I didn’t eat any meat yesterday. I just observed it like any other Lenten Friday.

For whatever it’s worth now, the Code of Canon Law has universal application (within the Latin Rite) for the worldwide Church, so it doesn’t depend on your area or on what is printed in your bulletin. The Canon says, “Can. 1251 Abstinence from meat, or from some other food as determined by the Episcopal Conference, is to be observed on all Fridays, unless a solemnity should fall on a Friday.” Therefore there was no Friday abstinence to be observed at all yesterday. Of course, everyone’s free to not eat meat if they don’t want to. Neither did I, as it turns out, though I didn’t particularly plan it that way.

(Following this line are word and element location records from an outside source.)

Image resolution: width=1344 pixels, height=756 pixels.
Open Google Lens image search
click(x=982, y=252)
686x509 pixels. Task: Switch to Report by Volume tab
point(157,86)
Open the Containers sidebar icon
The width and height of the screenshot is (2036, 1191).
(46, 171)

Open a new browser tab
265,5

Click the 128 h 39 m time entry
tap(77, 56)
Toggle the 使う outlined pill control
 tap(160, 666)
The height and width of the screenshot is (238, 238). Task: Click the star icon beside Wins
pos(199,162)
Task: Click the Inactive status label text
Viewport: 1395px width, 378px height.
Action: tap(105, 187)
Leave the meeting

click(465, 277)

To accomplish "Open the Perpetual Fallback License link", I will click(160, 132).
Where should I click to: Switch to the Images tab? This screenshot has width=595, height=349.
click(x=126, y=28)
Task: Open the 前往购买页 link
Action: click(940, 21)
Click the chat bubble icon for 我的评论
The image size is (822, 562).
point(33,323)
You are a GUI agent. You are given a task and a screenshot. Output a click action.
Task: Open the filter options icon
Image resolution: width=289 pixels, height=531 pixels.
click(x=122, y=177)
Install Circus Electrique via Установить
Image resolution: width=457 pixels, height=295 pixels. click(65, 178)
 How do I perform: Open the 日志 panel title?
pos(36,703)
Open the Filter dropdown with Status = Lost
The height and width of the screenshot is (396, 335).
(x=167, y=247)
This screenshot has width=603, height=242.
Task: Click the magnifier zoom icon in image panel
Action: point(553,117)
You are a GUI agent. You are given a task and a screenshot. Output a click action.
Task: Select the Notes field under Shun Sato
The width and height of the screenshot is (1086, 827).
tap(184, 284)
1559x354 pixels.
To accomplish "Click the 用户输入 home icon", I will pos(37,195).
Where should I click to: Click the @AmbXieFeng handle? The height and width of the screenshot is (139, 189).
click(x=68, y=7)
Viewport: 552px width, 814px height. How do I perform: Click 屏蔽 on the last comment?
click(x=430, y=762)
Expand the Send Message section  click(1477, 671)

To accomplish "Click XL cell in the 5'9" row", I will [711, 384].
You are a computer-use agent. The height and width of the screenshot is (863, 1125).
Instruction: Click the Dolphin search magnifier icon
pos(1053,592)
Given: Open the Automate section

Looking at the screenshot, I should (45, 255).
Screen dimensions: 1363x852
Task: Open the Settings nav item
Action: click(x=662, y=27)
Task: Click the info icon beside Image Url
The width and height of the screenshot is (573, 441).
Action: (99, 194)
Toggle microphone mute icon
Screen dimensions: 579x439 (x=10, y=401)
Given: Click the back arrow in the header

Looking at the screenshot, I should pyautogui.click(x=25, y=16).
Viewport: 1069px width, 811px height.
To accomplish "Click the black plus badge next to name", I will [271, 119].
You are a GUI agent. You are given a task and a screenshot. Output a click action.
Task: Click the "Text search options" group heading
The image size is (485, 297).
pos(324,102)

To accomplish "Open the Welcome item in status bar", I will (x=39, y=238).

Just a comment. While its wonderful that we consciously abstain and fast during Lent to remind us of things more necessary than food, its also good to consciously not-fast during such Feasts/Solemnities to remind us that it is indeed a special day.

Just my 2 cents.

It was kind of funny; several of my coworkers who are Catholic know that I am in RCIA (and are super-excited about it) and one of them came over to my cubicle on Friday morning to ask if I knew that abstinence was lifted because it was a Solemnity. I guess they had it printed in their bulletin, and she mentioned that she didn’t think it was common knowledge.